1. Les jeux vidéo sont-ils révélateurs de notre société ?

A l’occasion de la sortie du quatrième volet de la saga GTA, une interrogation revient régulièrement dans les médias : dans quelle mesure un tel jeu, et plus généralement les jeux vidéo en général, est-il révélateur de notre société ? L’aspect violent et immoral du jeu – le joueur incarne un mafieux qui va patiemment gravir les échelons en volant des voitures, tuant des rivaux, vendant de la drogue, ayant des relations avec des prostituées, etc. – rend évidemment cette question plus prégnante : déclin de notre société vers la violence, entreprise de « décivilisations », perte de repères... Bien des lieux communs peuvent trouver une apparente confirmation dans la sortie et le succès d’un tel jeu.

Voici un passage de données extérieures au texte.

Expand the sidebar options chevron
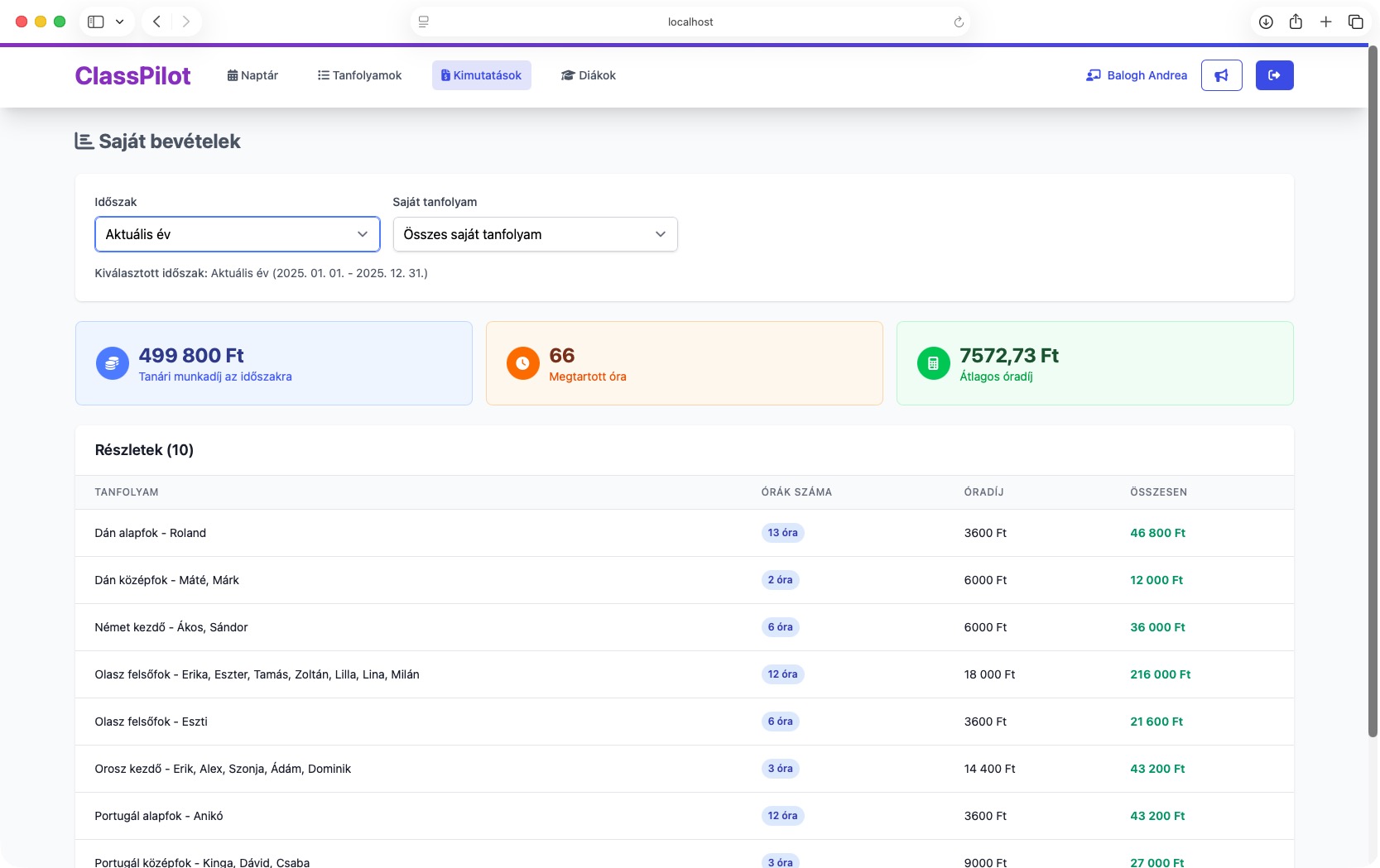Viewport: 1380px width, 868px height. click(119, 22)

Si bien des interprétations sont possibles, elles ne peuvent pour autant prétendre toute au même statut, surtout si l’on s’impose certaines exigences scientifiques [1]. Il faut donc définir dans quelle mesure les jeux vidéo peuvent prétendre être des manifestations de quelques tendances sociales plus profondes, et préciser la façon dont il faut les interpréter. C’est ce que je me propose de faire à partir du cas de GTA.

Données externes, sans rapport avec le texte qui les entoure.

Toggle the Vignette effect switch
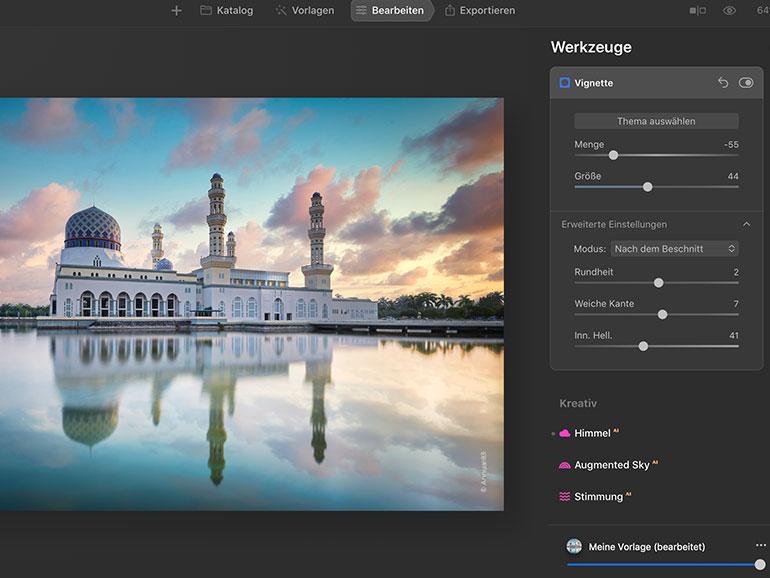This screenshot has height=578, width=770. point(746,83)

Pour cela, et comme je vais nécessairement me livrer à la critique de quelques interprétations trop rapides et autres surinterprétations, il faut bien partir de l’une d’entre elle, ne serait-ce que pour éviter de batailler contre un homme de paille. J’aurais pu recourir à celles de Famille de France, association qui a souvent prise à parti les jeux vidéo trop violents ou trop « explicites ». Mais afin que la chose ne soit pas trop facile, je préfère partir de l’interprétation proposée par un journaliste de Libération dans cet article :

« Si GTA fait aussi fortement écho chez les jeunes générations contemporaines, c’est aussi au nom de motifs plus sensibles : elles y retrouvent sans doute une certaine dureté du monde moderne, son pessimisme instable et son insécurité foncière, mais transfigurés dans un espace de jeu et de liberté. Il est donc temps de regarder en face cet abondant coffre à jouets virtuel que les jeunesses du globe se sont choisi pour soupape »

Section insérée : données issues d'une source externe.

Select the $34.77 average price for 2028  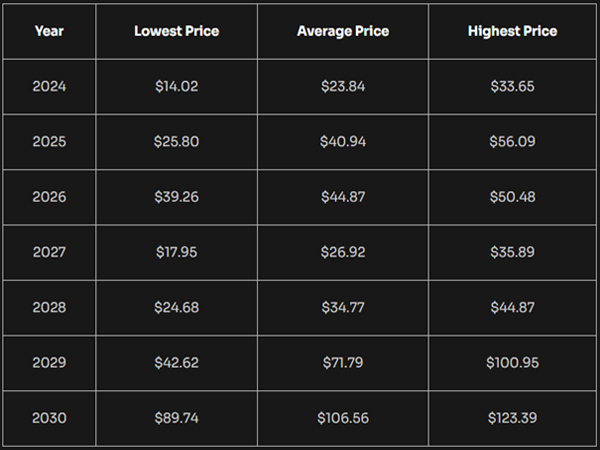click(x=343, y=308)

L’article met également en avant l’aspect violent du jeu comme une explication de son succès. L’interprétation est claire et se décline en deux temps : (1) GTA manifeste la violence du monde contemporain, (2) dans laquelle les jeunes se retrouvent, ce qui explique son succès. Cela exige de traiter le problème en deux temps : d’un côté, il faut juger du contenu de GTA et des autres jeux violents (partie (1) de l’interprétation), de l’autre, il faut s’intéresser à sa réception par les joueurs (partie (2) de l’interprétation).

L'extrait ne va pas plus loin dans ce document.